A Payment Token Service Provider shall develop a business continuity plan based on the business impact analysis and related recovery strategies. A business continuity plan shall comprise, at a minimum:

a)

detailed recovery procedures to ensure full accomplishment of the service recovery strategies;

b)

escalation procedures and crisis management protocol (e.g. set up of a command centre, timely reporting to the Central Bank, etc.) in case of severe or prolonged service disruptions;

c)

proactive communication strategies (e.g. Customer notification, media response, etc.);

d)

updated contact details of key personnel involved in the business continuity plan; and

e)

assignment of primary and alternate personnel responsible for recovery of critical systems.

6.

A Payment Token Service Provider shall conduct testing of its business continuity plan at least annually.

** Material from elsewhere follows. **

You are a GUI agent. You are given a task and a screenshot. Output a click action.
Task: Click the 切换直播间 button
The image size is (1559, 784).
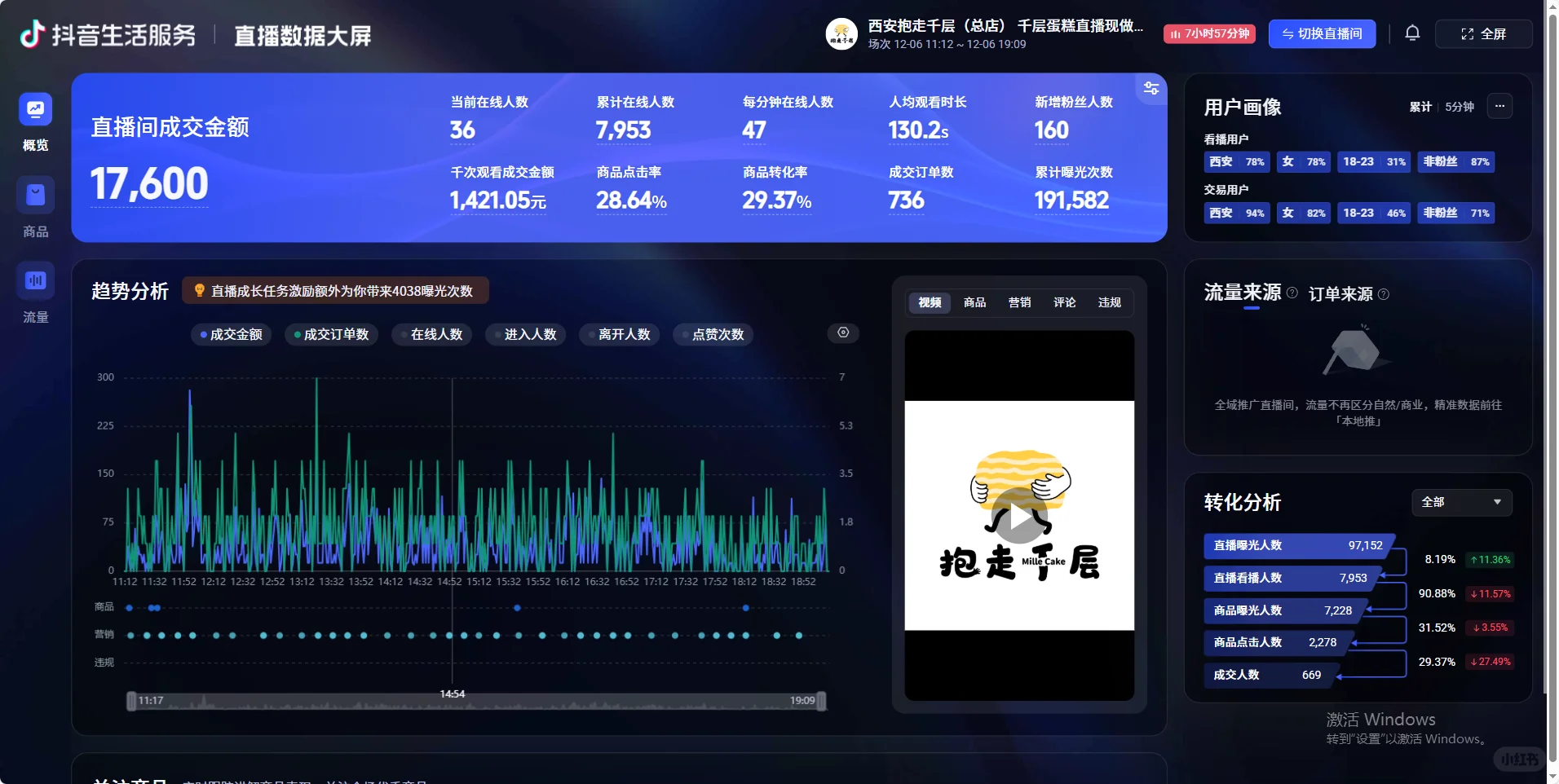pos(1321,33)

Its Senior Management, primary and alternate relevant personnel shall participate in the annual testing to familiarize themselves with their recovery responsibilities.

7.

A Payment Token Service Provider shall review all business continuity planning-related risks and assumptions for relevance and appropriateness as part of the annual planning of testing. Formal testing documentation, including a test plan, scenarios, procedures and results, shall be produced. A post mortem review report shall be prepared for formal sign-off by Senior Management.

 

Business exit plan

8.

With a view to minimizing the potential impact that a failure, disruption, or exit of a Payment Token Service Provider would have on Customers and the payment systems in the UAE, a Payment Token Service Provider is required to maintain viable plans for an orderly exit of its business and operations should other options be proven not possible.

9.

Among other things, a business exit plan must:

a)

identify a range of remote but plausible scenarios which may render it necessary for a Payment Token Service Provider to consider an exit;

b)

develop risk indicators to gauge the plausibility of the identified scenarios;

c)

set out detailed, concrete, and feasible action steps to be taken upon triggering the exit plan;

d)

assess the time and cost required to implement the exit plan in an orderly manner; and

e)

set out clear procedures to ensure that sufficient time and regulatory capital and other financial resources are available to implement the exit plan.

10.

A Payment Token Service Provider must review the plan on an annual basis to ensure its relevance and workability.